The City of Detroit is in bankruptcy. Detroit is probably one of the most visible of the cities in the United States that have entered or filed bankruptcy proceedings. The primary issue confronting Detroit and many other large cities are the unrealistic pension and medical benefits with its police, fire and other governmental unions, negotiated with the governmental agencies or politicians that confer such benefits. A rising remark is the statement by citizens that they have three police or fire departments. The first is the one running around on the streets now, and the second and third are long retired.
The health benefits enjoyed by governmental employees and retirees in Detroit are out of control even when compared to Detroit’s free spending brethren.
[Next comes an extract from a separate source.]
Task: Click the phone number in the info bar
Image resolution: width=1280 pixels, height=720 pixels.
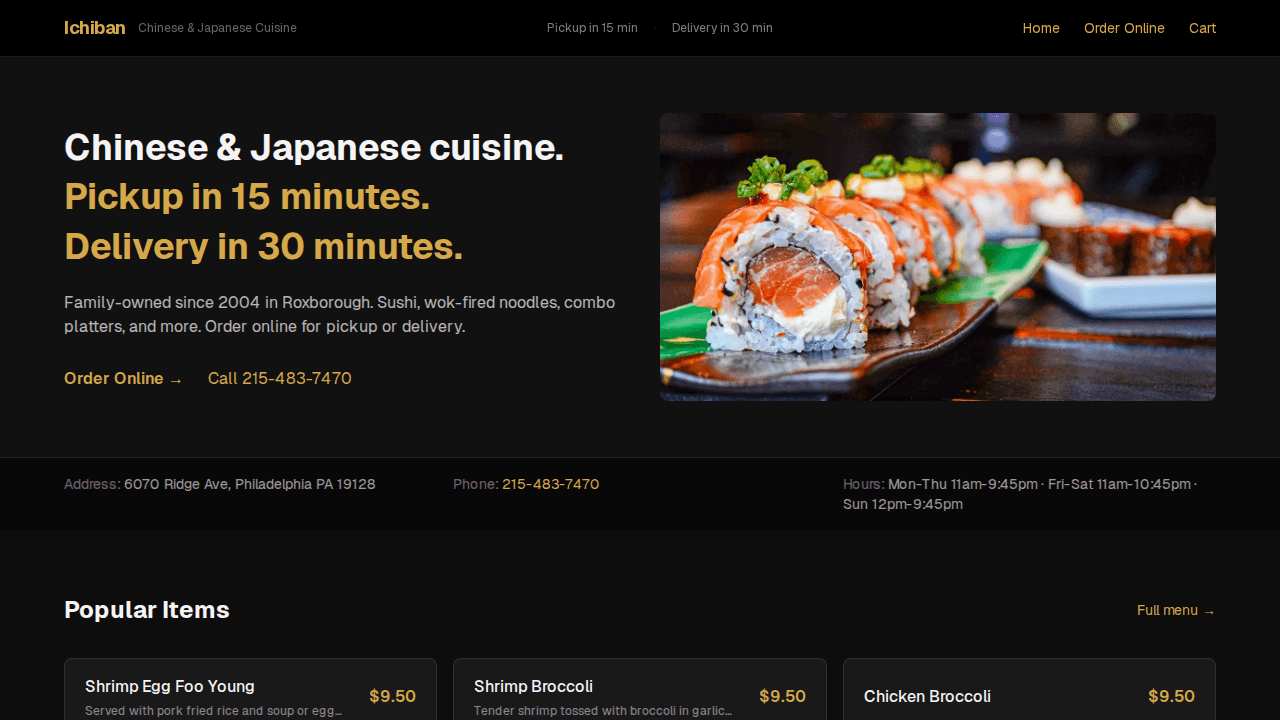Action: (x=550, y=484)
Detroit’s health care per retiree are higher than the thirty largest United States cities. That is the cost per retiree and not the overall cost. In Detroit, retiree costs comprise about 66% of the total health care costs for the city. The current workers receive the remaining 33%.
In the Detroit bankruptcy, the city may have a better chance of successfully reorganizing its debts if it takes the knife to the medical benefits. The pension benefits are more difficult to cut, even in bankruptcy. Further, the Michigan Supreme Court has found that the Michigan State Constitution has clear and strong prohibitions against reducing pension obligations, but such prohibitions do not apply to medical benefits.
This means that more Detroit city retirees would likely seek benefits under Medicaid and Medicare. Guess who gets the honor to pay for that?